HBV and HIV viral load but not microbial translocation or immune activation are associated with liver fibrosis among patients in South Africa.

Background: Co-infection with HIV negatively impacts the progression of chronic hepatitis B virus (HBV) infection, including causing rapid progression to liver fibrosis. Sub-Saharan Africa represents arguably the most important intersection of high endemicity of both chronic hepatitis B virus (HBV) infection and HIV infection.
Methods: We recruited 46 HBV/HIV-co-infected; 47 HBV-monoinfected; 39 HIV-monoinfected; and 37 HBV/HIV-uninfected patients from Tygerberg Hospital, Cape Town, South Africa. All HIV-infected patients were on antiretroviral therapy for ≥3 months. Liver stiffness measurements were assessed using the Fibroscan (Fibroscan 402, Echosens). Cell-based immunomarkers were measured by flow cytometry. Soluble serum/plasma immunomarkers were measured by Luminex technology and enzyme immunoassays. HIV (COBAS/Ampliprep TaqMan HIV-1) and HBV viral loads (in-house assay) were also performed.
Results: HBV/HIV co-infected patients showed significantly higher levels of immune activation %CD8+/HLA-DR+/CD38+ (median 30%, interquartile range: 17-53) and %CD8+/PD-1 (median 22%, interquartile range: 15-33), p ≤ 0.01 compared to all other study groups. Despite this, the HBV-mono-infected group had the highest proportion of patients with advanced liver fibrosis (≥13 kPa) as measured by Fibroscan (18%). HBV mono-infected patients showed highest expression of most cytokines including IL-17 and basic fibroblastic growth factor. There was significant positive correlation between detectable HIV and HBV viral replication and liver fibrosis but not immune activation or gut translocation.

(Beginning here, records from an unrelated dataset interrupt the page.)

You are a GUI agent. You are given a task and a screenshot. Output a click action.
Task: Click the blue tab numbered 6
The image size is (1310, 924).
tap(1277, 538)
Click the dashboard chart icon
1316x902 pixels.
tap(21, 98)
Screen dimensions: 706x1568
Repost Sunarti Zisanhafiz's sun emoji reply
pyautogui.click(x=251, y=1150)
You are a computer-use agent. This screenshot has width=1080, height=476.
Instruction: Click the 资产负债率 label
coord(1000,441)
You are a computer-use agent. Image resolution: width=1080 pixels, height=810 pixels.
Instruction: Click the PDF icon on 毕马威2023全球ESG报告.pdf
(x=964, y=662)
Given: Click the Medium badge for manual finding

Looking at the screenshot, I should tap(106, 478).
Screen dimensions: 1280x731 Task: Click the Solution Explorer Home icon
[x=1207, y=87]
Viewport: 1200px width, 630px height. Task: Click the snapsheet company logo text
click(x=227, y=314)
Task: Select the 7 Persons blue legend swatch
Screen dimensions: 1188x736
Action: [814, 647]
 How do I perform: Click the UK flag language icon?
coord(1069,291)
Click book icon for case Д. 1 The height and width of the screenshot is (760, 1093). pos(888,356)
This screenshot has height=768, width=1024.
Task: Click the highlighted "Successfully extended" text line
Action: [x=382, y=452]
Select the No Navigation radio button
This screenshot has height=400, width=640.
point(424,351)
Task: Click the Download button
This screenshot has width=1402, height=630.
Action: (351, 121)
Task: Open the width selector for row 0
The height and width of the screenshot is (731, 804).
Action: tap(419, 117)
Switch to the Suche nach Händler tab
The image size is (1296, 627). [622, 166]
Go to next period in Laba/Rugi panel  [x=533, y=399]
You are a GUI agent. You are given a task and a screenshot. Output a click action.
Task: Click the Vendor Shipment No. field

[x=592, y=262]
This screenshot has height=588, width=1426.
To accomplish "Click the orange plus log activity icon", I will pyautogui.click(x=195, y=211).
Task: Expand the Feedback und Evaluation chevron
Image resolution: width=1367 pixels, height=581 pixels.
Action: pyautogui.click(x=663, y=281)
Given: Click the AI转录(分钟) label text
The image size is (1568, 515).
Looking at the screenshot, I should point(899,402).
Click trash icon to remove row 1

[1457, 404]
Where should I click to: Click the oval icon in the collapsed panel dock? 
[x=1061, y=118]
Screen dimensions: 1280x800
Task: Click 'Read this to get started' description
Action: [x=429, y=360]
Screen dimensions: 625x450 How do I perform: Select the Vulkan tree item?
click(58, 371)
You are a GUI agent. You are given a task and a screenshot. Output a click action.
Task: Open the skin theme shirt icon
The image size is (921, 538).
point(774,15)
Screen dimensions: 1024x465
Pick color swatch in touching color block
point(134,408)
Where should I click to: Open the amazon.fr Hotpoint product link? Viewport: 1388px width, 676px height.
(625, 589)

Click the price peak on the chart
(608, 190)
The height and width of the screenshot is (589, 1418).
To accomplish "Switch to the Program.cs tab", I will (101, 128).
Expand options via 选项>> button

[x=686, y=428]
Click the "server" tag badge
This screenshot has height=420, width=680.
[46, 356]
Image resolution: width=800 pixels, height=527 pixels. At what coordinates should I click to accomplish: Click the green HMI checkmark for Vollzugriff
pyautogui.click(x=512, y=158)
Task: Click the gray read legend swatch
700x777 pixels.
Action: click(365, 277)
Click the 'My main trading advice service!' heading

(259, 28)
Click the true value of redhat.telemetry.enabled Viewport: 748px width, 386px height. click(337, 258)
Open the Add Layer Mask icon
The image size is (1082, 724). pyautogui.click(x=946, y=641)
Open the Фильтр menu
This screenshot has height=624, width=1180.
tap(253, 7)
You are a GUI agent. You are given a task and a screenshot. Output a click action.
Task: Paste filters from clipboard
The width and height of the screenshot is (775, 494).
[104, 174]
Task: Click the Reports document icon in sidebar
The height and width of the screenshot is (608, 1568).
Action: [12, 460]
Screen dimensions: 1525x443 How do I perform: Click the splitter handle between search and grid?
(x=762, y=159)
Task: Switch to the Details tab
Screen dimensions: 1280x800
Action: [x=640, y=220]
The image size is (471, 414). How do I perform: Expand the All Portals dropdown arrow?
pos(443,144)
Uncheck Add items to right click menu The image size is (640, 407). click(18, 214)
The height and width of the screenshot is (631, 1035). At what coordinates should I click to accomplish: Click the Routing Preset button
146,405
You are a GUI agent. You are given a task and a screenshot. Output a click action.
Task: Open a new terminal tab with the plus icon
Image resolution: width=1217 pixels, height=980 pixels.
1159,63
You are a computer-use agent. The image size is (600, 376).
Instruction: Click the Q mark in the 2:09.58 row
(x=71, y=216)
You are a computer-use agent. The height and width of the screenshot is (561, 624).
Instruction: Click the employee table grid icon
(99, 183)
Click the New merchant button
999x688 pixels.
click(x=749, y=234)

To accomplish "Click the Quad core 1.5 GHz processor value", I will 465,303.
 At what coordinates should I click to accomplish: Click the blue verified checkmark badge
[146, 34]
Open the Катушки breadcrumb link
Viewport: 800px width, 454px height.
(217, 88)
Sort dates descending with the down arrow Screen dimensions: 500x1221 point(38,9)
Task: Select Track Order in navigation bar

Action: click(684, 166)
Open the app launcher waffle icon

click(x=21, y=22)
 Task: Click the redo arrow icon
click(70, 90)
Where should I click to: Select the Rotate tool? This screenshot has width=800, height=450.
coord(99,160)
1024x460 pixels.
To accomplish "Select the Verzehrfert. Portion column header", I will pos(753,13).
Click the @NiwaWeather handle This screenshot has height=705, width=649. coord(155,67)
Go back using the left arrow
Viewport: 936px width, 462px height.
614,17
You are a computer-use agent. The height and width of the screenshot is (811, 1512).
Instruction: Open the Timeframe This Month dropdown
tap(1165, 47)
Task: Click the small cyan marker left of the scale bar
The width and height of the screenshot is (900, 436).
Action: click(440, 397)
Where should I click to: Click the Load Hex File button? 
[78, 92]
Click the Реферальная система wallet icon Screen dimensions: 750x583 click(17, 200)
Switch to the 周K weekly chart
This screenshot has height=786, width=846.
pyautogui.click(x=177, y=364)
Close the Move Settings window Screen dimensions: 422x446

Discussion: Highly-active antiretroviral therapy, including tenofovir, is effective against both HIV and HBV. Earlier therapy in the co-infected patients may therefore have controlled viral replication leading to better fibrosis scores when compared to HBV mono-infection in this study. On-going HBV and HIV viraemia, rather than microbial translocation or immune activation, appear to be the drivers of liver fibrosis. Moderate to advanced liver fibrosis in HBV-mono-infection may well indicate poor access to screening and treatment of HBV infection.